As coisas pequenas são muito complicadas. O diabo está nas pequeninas coisas – mas os deuses também. Sendo certo que os aspectos grandes e abrangentes dão o pontapé de saída para que haja um início, um clique, para um projecto começar ou para que as pessoas se juntem, os detalhes insignificantes é que compõem a malha, a parede, os pontos, o tecido dessa ligação – ou o fim dela. Os pormenores determinam se a trama é resistente. Os diamantes podem ser a peça mais pequena de uma jóia, mas deles depende boa parte do seu valor. O número de fios num pano de algodão dita a sua qualidade. As térmitas, minúsculas, minam a madeira aos bocadinhos,e se não houver cautela, podem arruinar mobílias e estruturas.
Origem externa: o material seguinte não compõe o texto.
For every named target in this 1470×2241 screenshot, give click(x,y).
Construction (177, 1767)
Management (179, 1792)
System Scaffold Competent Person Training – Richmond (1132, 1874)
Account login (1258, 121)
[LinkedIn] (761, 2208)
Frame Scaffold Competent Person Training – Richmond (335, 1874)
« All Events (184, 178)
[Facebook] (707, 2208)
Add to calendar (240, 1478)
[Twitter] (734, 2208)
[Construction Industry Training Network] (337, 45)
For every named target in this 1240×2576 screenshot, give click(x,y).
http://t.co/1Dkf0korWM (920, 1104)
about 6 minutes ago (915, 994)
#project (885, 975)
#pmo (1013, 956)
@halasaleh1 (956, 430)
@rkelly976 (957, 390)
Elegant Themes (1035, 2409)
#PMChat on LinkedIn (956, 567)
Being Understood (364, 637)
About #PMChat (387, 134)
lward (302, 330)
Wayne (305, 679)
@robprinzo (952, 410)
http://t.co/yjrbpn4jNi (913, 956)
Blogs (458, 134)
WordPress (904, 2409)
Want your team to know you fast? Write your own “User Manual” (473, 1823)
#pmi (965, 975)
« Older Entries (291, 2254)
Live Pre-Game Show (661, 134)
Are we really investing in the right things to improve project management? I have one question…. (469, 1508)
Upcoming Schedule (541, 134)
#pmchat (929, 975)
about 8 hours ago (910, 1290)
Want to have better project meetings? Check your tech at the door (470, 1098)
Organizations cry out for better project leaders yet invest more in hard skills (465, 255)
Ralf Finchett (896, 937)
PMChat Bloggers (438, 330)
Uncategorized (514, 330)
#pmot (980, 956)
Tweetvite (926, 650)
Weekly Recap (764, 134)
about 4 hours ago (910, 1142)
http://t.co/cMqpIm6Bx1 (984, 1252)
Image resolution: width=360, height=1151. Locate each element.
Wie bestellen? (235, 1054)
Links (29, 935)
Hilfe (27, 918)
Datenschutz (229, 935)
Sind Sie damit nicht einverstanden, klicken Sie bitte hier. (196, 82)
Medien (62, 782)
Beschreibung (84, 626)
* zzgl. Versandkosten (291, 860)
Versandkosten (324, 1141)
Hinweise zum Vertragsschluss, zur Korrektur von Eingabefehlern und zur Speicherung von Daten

Um pequeno buraco de traça basta para perder um vestido precioso.
O tamanho e localização de uma casa são decisivos para que nos interessemos por ela, mas as especificidades – a vista de uma sala, os armários, o jardim, a atmosfera de um quarto – é que nos fazem pensar “quero mesmo viver aqui”. E se nos desapaixonamos da casa, é geralmente por um conjunto de pequenos incómodos que nos leva a tomar a difícil decisão de passar pelas maçadas de uma mudança: o aquecimento que avaria por mais que se faça, a falta de espaço, o fantasma no andar de cima (já ouvi casos desses!) uma divisão que teima em ganhar humidade, aborrecimentos com a canalização, vizinhança chata que vai acabando com a paciência até que tudo o que nos encantava naquele sítio já não compensa os aborrecimentos com que é preciso lidar.
Do mesmo modo, as primeiras impressões de uma pessoa (o aspecto, o perfil, o todo) permitem-nos considerá-la como potencialmente importante na nossa vida, dar-lhe uma hipótese, querer saber mais sobre ela, olhar outra vez; mas precisa-se do detalhe, das minúsculas coisas que tornam alguém único (a inflexão da voz, o olhar, o riso, os instantes partilhados, as piadas privadas, certos traços do rosto, a forma de andar, as frases, o toque) para escolher ficar e entregar-lhe as chaves da nossa existência.